Та «профессорская» среда, с которой имеет дело Достоевский, инстинктивно сторонится крайностей. Её вполне устраивает то, что есть (в том числе и в области общественной), желательно лишь с присовокуплением некоторых механических усовершенствований («увенчание здания»).
Записано в последней тетради: «Государство создаётся для средины… Середина… формулировала на идеях высших людей свой серединненький кодекс»[250].
Он ставит на полях NB и семь восклицательных знаков.

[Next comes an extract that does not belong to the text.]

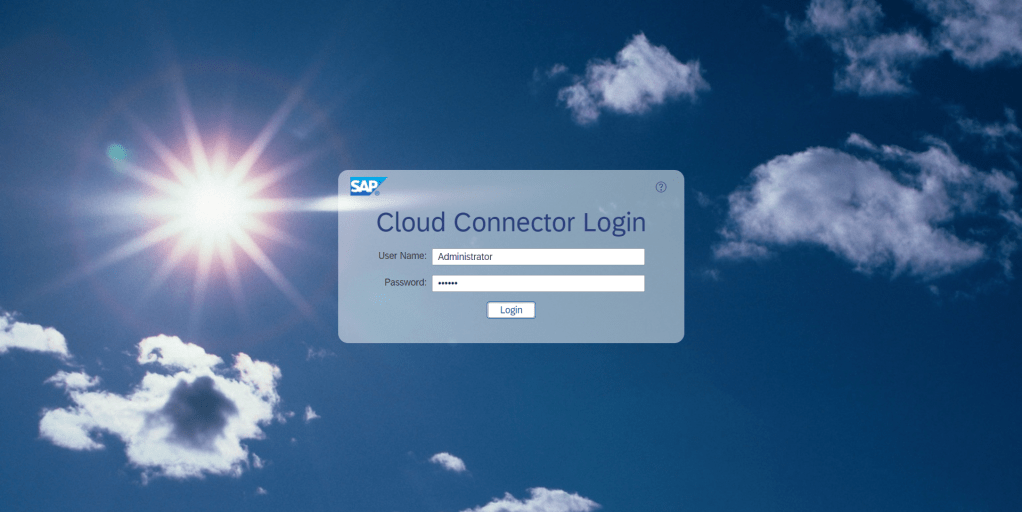Click the word "Cloud" in the title

coord(410,222)
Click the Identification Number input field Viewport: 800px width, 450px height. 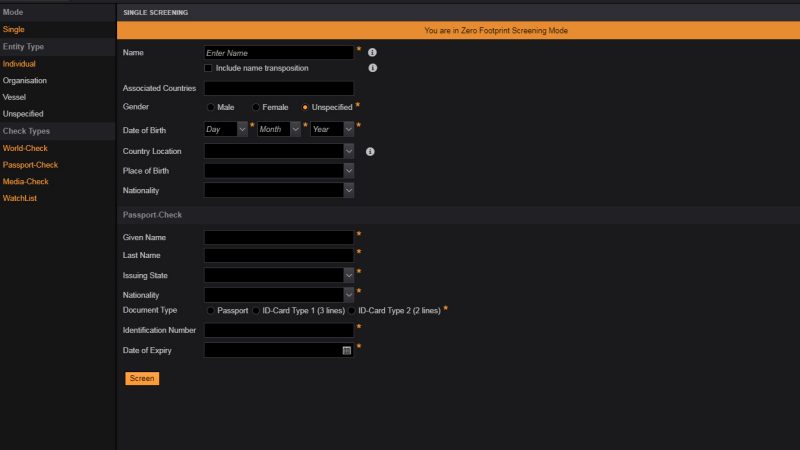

Он враг этой серединной, нравственно приглушенной, «тёплой» культуры. Он входит в её избранный круг, затравленно озираясь: он здесь в явном меньшинстве. Поэтому он – вечно «закомплексован», вечно настороже: любое слово может вызвать у него повышенную, неадекватную реакцию, послужить толчком для неожиданных вспышек. И «огородничество» только предлог, чтобы выказать своё недовольство, явить неприязнь, разрядиться. Но если уж невинные сельские досуги профессора Янжула вызвали у него такой гнев, можно представить, как воспринял он застольное слово Тургенева.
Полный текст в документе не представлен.